Unless for some reasons people need to load/unload kernel modules all
the time, I don't see how MML prevents them to use them during boot and
set MML afterwards, modules are usually loaded early on init, before
loading daemons and allowing user sessions.

To bridge the gap between "maximal security" and "none", I've developed
a modified proposal with four security levels rather than just the
current two (MML = 0 or 1). Unfortunately, I see no good way to
provide all the needed flexibility without also taking one of the two
reserved PMP configuration bits. While having four security levels may
sound more complex, actually it's not, because the extra configuration
bit allows some encoding complexity to be reduced at the same time.
The only significant cost is the allocation of the reserved bit. I'll
be sending my modified proposal in a follow-up message.

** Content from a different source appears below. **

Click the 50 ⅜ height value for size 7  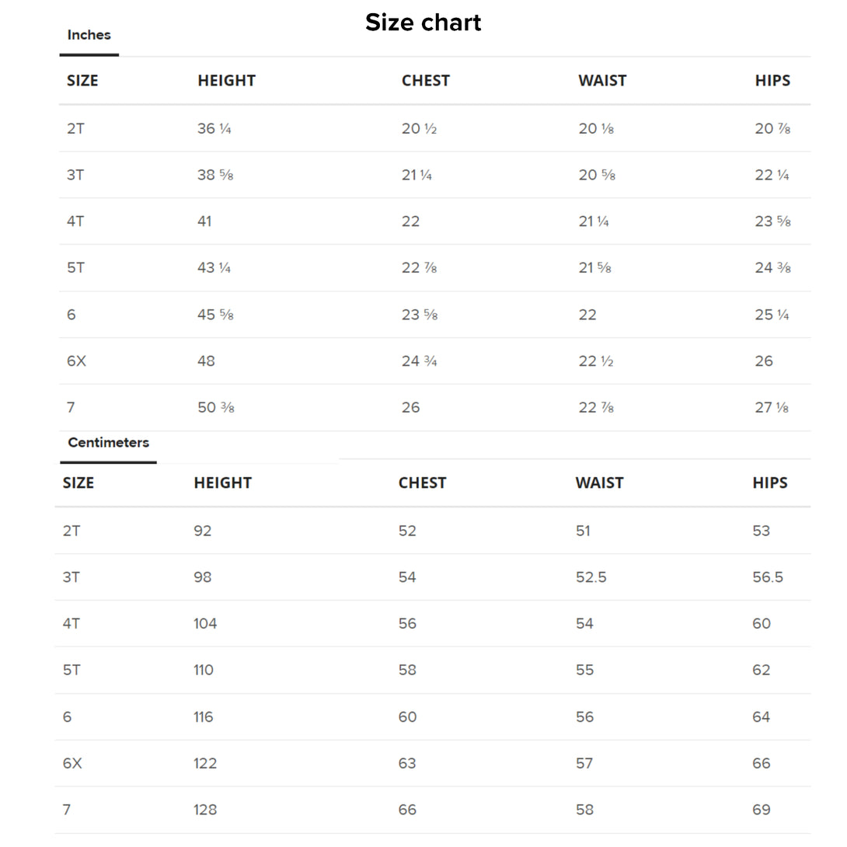pyautogui.click(x=215, y=408)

I'll check it out and reply there. Have in mind that this proposal is
meant to solve a specific problem related to a specific threat model,
it's not about changing PMP in general to do all sorts of stuff. Before
we have something else I'd appreciate a threat model and a problem
description.

P.S. U-boot usually knows the executable regions of the kernel, first
because it needs to jump there, second because it's the one that put the
kernel there (and/or unpacked it). Unless we are talking about a kernel
that self-extracts or relocates itself, u-boot can set MML before
jumping to the kernel if needed (and there are no modules to load).

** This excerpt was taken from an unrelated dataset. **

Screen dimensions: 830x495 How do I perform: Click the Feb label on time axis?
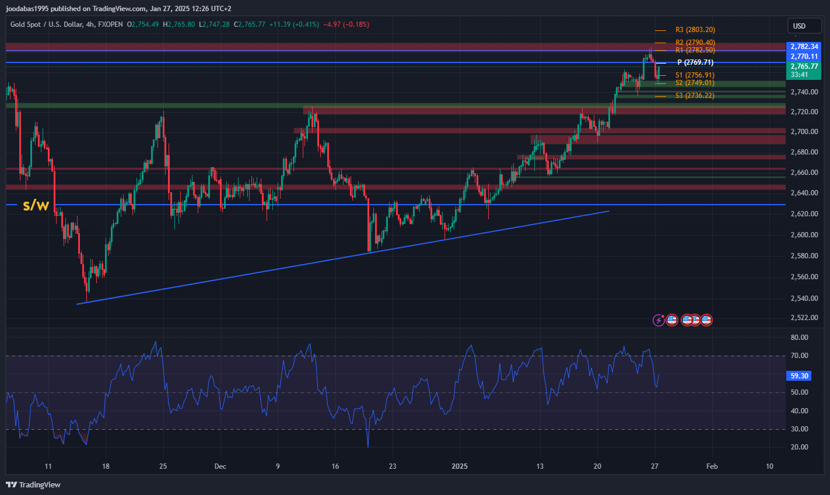point(712,466)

Also loadable modules are not considered a secure approach (unless you
force them to be valid signed etc), nor they save resources (to the
contrary you need more resources to support loading them, even more for
verifying their integrity / authenticity). On embedded systems such as
those without S mode, where Linux will run on M mode, the vendor most
probably knows the hardware in there and will use a static kernel image
instead of supporting loading modules, to save up resources. The only
reason I see for using loadable modules there would be some licensing
stuff that prevents them from being built-in the kernel image.


Regards,
Nick